_What you need to do_:
In the article about quarterbacks and the NFL Scouting Combine, condense the paragraph beginning "The primary difference between" into two sentences that keep its main facts.

_Extract to read_:
===============

Alabama's AJ McCarron isn't the only quarterback prospect unsure whether he will throw passes at the NFL Scouting Combine later this month. Fresno State quarterback Derek Carr is also hedging the decision, deferring to his advisors, including his brother David, the former Fresno State quarterback who was the 2002 No. 1 overall pick of the Houston Texans.
"Right now we're training, making sure we're getting everything right," Carr told The Wheelhouse radio show. "As we get closer to it, I'll know better."
The primary difference between Carr's decision and McCarron's, of course, is that Carr already put his passing arm on display at the Reese's Senior Bowl in Mobile, Ala., whereas McCarron declined an invitation for medical reasons. Carr impressed with his showing in Mobile and ranked No. 1 among the six quarterbacks on hand, according to NFL Media analyst Daniel Jeremiah, and thus will have less to prove in Indianapolis at the combine.
"It's my first time going through it," he said. "I'm learning. ... When your agent and business manager and everybody works with you, and your brother's been through it, you have to listen to them because they've all been through this way more than you have."
Carr completed 7 of 12 passes for 45 yards and a touchdown in the Senior Bowl, although it was his performance during the practice week that helped solidify his draft position. That makes his decision and McCarron's very different. McCarron, appearing on the Dan Patrick radio show last week, cited the importance of timing with receivers as one reason why throwing at the combine might be a bad idea.
If McCarron chooses not to throw in Indianapolis, his only opportunity to throw for scouts before the draft would be Alabama's pro day next month, plus any private workouts he might schedule.

===============

_Information supplied_:
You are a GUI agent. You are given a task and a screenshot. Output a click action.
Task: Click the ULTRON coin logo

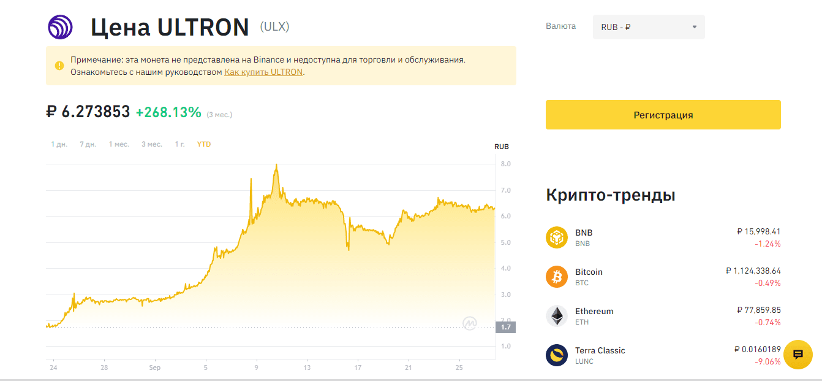click(x=60, y=26)
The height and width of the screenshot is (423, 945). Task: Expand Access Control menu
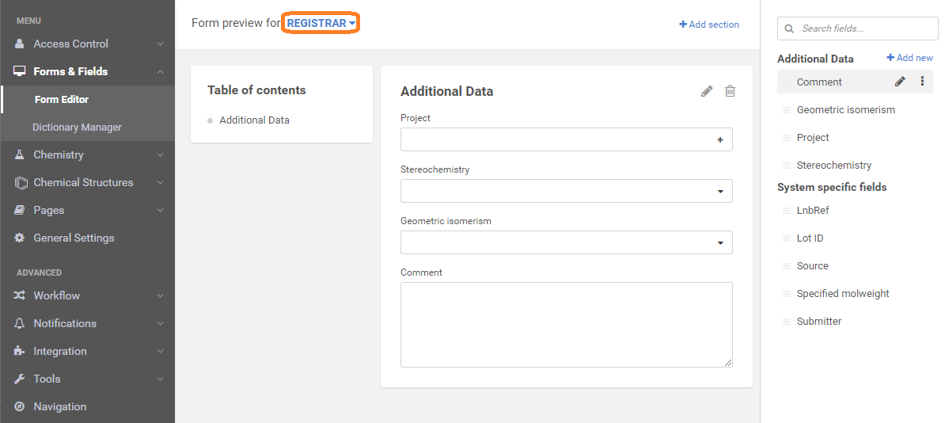[x=87, y=44]
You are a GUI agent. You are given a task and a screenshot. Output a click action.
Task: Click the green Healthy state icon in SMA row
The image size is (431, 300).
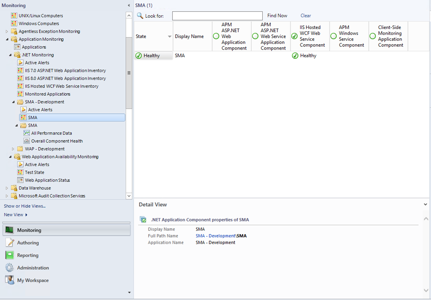138,56
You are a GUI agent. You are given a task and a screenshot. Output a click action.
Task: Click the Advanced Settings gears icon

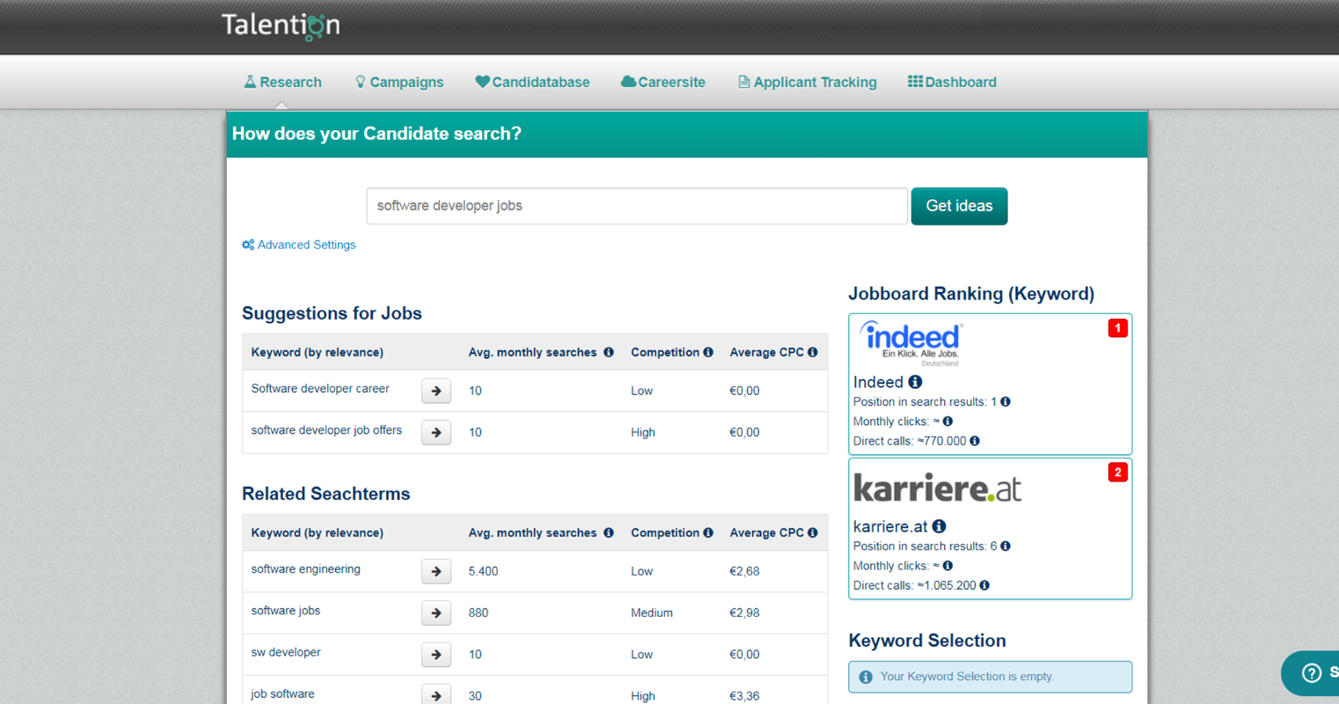(247, 245)
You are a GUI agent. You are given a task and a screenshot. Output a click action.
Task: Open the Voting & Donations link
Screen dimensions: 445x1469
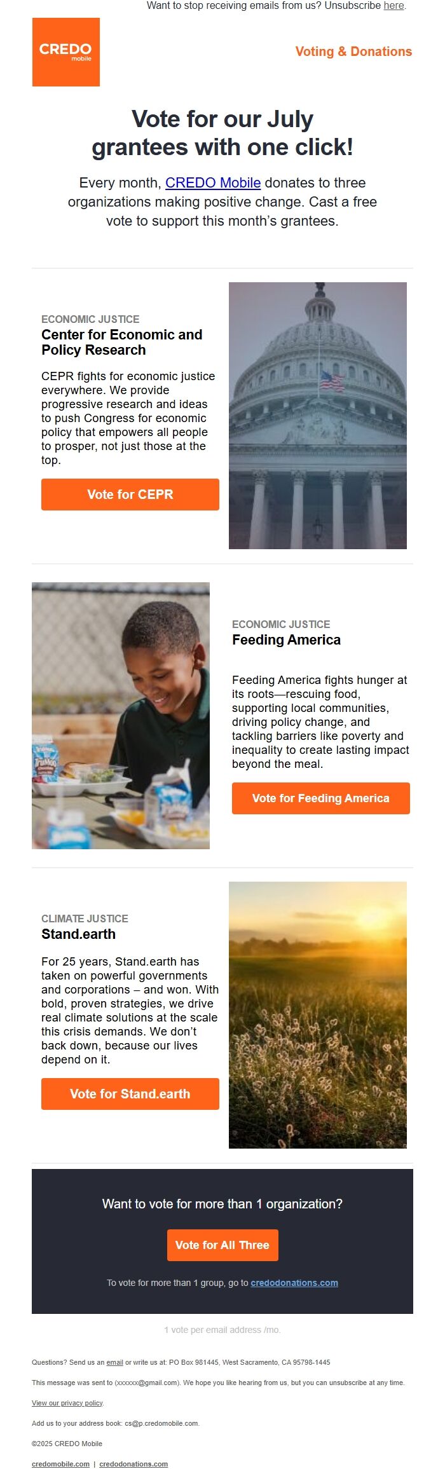tap(353, 51)
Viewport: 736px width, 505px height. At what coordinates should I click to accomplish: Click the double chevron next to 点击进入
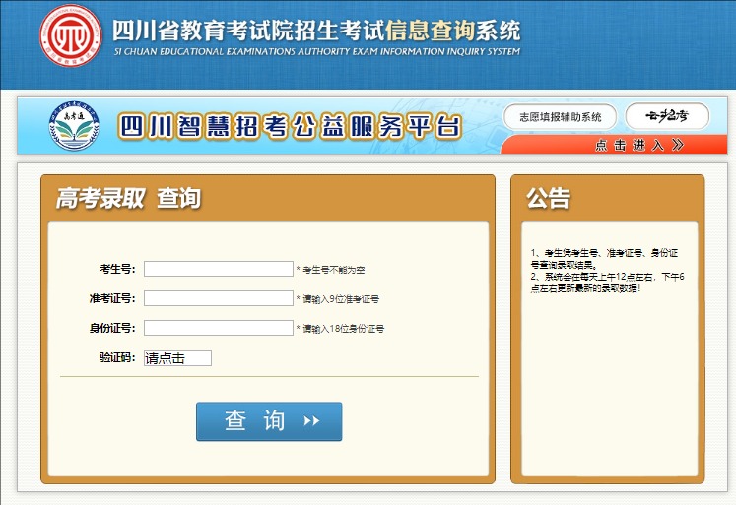pyautogui.click(x=677, y=145)
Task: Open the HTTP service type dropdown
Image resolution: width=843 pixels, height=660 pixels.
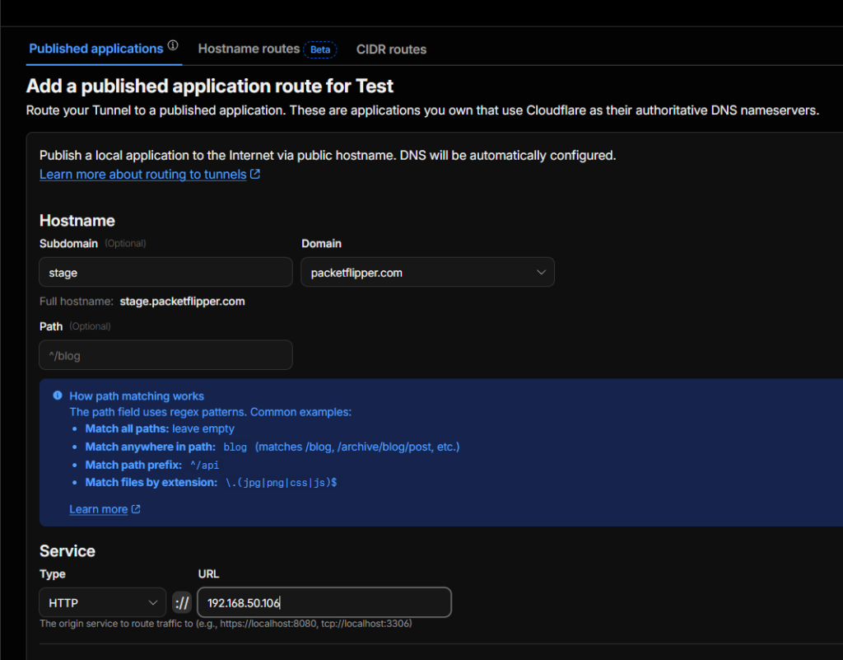Action: pos(103,602)
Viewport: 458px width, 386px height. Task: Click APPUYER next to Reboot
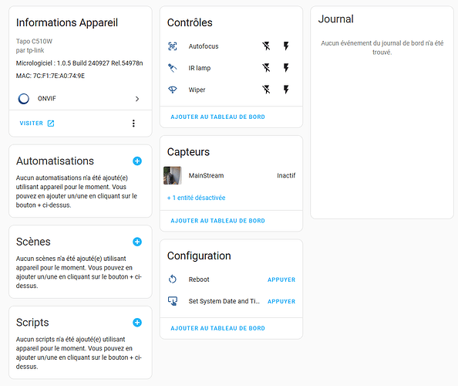click(x=281, y=279)
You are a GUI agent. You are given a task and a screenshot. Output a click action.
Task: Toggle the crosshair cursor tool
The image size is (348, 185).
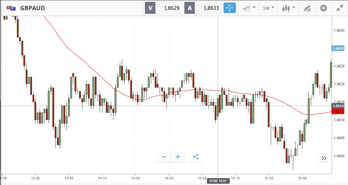click(229, 8)
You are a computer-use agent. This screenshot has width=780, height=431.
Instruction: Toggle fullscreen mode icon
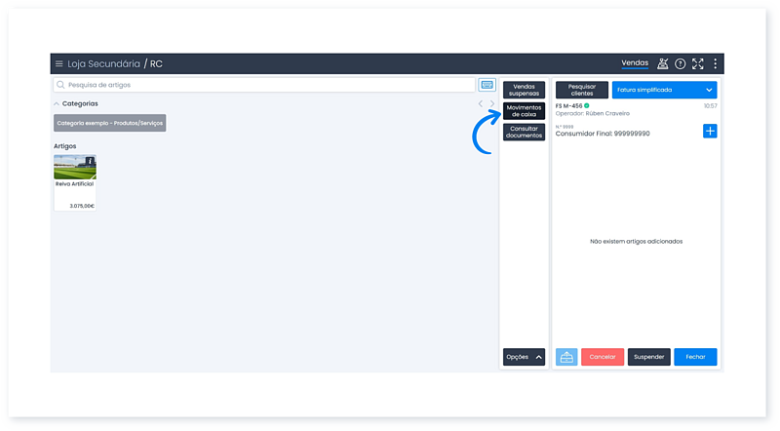click(697, 63)
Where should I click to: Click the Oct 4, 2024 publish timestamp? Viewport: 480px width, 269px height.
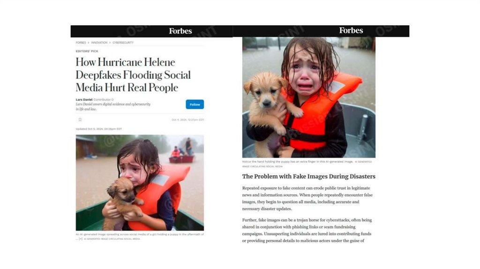click(188, 120)
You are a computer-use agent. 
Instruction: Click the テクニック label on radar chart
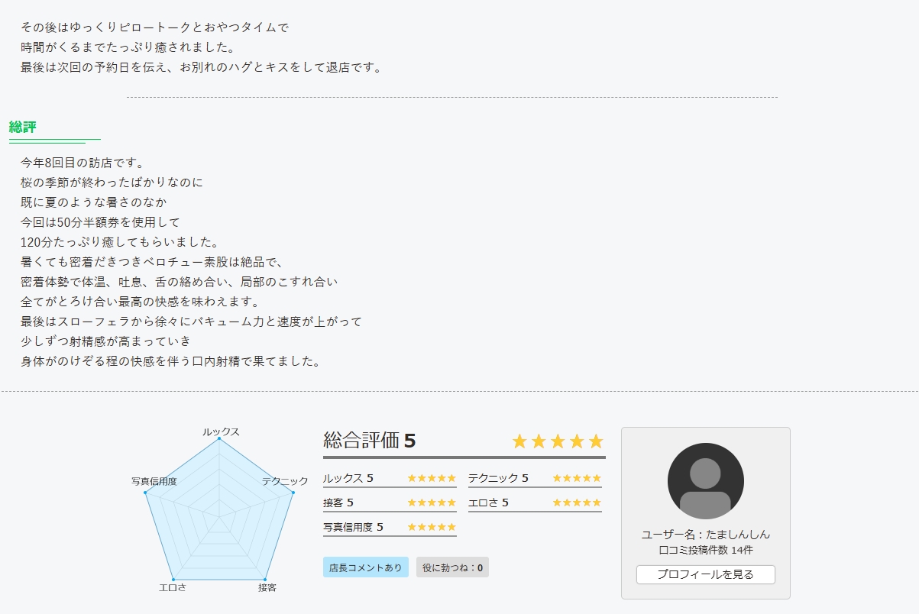285,481
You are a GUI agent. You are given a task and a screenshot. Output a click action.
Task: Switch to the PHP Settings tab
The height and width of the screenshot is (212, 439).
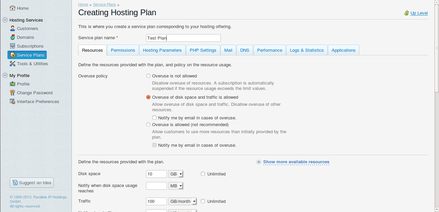point(203,50)
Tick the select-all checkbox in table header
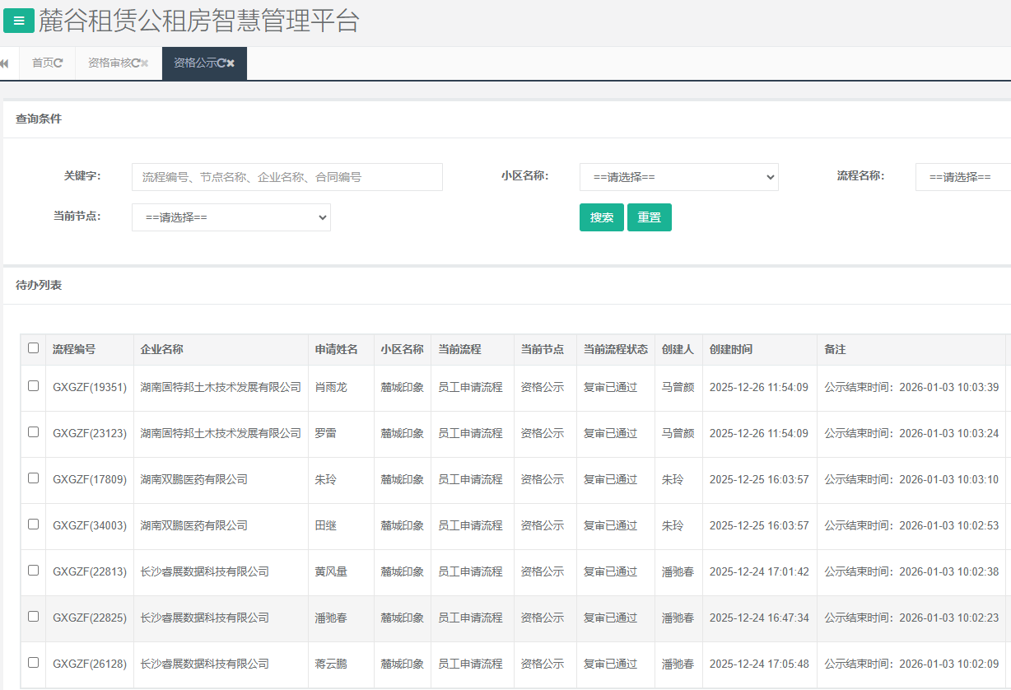Viewport: 1011px width, 690px height. [34, 348]
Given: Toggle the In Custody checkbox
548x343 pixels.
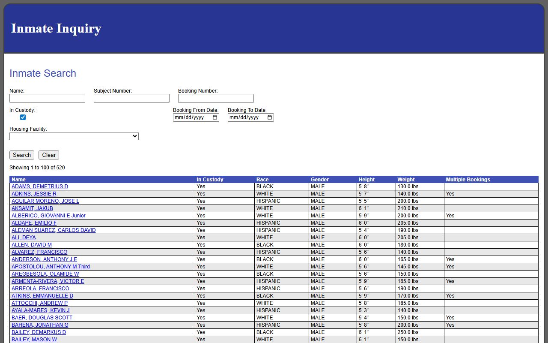Looking at the screenshot, I should pos(23,117).
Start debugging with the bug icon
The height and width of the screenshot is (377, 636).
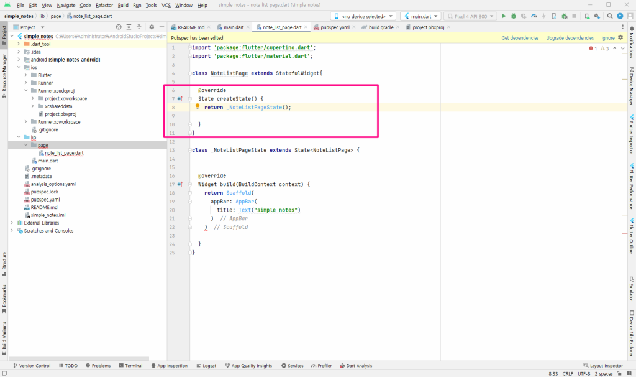[x=514, y=16]
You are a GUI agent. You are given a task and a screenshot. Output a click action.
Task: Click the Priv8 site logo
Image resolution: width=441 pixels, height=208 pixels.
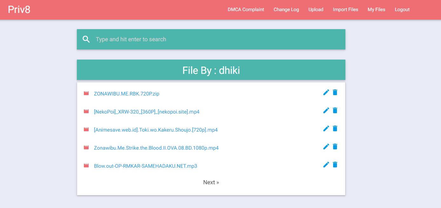(19, 10)
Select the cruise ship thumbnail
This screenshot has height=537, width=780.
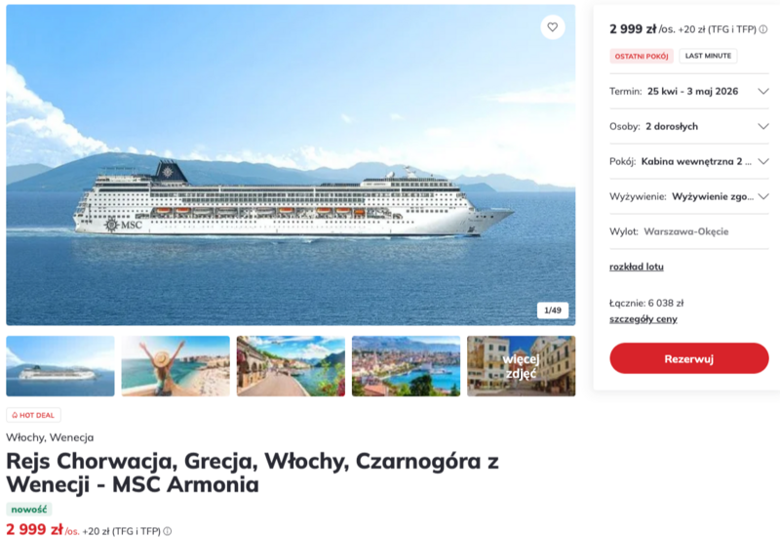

===============

_Solved exercise_:
Unlike McCarron, who declined a Reese's Senior Bowl invitation for medical reasons, Carr has already shown his passing arm at that game in Mobile, Ala. NFL Media analyst Daniel Jeremiah ranked Carr No. 1 of the six quarterbacks there, so he will have less to prove at the combine in Indianapolis.